Comment expliquez-vous cette croissance de Réalités par-delà les cycles du marché du logement neuf ?
 
"Nous sommes passés en quelques années de promoteur régional à acteur du développement des territoires. Notre diversification nous a ouvert des marchés si importants que leur dynamique propre a peu d’incidence sur notre développement. Partis du logement, nous nous sommes développés sur le tertiaire, le commerce, les locaux d’activité, les résidences de service, les maisons médicales ou encore les infrastructures sportives. A cette polyvalence en tant que maître d’ouvrage nous avons ajouté la maîtrise d’usage, puisqu’aujourd’hui nous opérons nous même des résidences seniors à travers notre filiale Heurus, qui a déjà les financements pour atteindre une vingtaine d’établissements à horizon 2023.
 

L'Hôtel Lincoln, à Casablanca, le premier projet international du groupe (reconstruction)

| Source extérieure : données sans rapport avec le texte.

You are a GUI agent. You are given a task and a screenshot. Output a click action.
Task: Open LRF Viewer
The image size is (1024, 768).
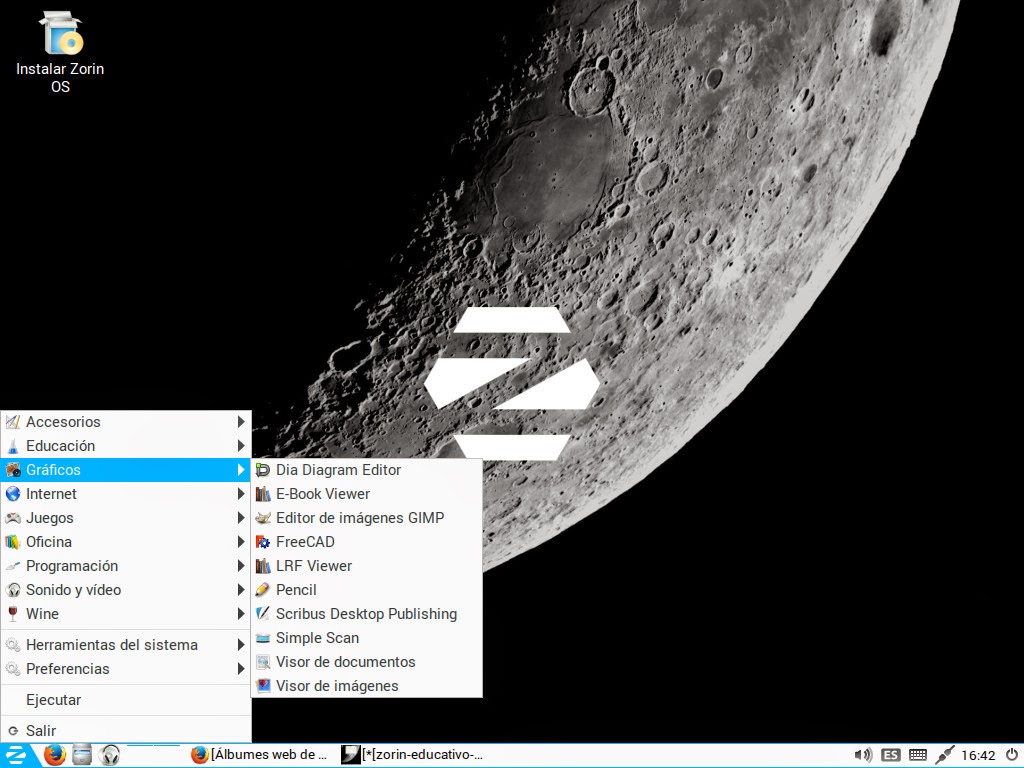click(x=314, y=566)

Enfin, nous avons agrandi notre terrain de jeu, en élargissant notre présence en France et en allant même à l’international à partir du Maroc. Ces diversifications ont été rendues possibles par l’accès à des financements internationaux et à une culture d’entreprise peu commune en France : une certaine liberté de penser, de croire que c’est possible, une bienveillance qui offre le droit à l’erreur pour repartir de l’avant. Nous sommes aujourd’hui beaucoup mieux structurés en termes de gouvernance qu’il y a quelques années".

Yoann Joubert, en bref.
 
Titulaire d'un DEA de sciences politiques obtenu à Rennes, il commence sa carrière comme consultant chez PwC. Fondateur au côté de Christophe de Brébisson de la société BIRD Consulting en 2002, il crée en décembre 2003 le groupe Réalités et met en œuvre la stratégie de développement des activités de promotion immobilière sur l'ensemble des territoires. Il est PDG de Réalités et de DOGE Invest, holding animatrice de Réalités, société dont il détient 62,5% du capital. Yoann Joubert, 44 ans, vit à Nantes où il est également père d’une famille nombreuse qui vient de s’agrandir d’une petite fille.


L'auteur est actionnaire à titre personnel.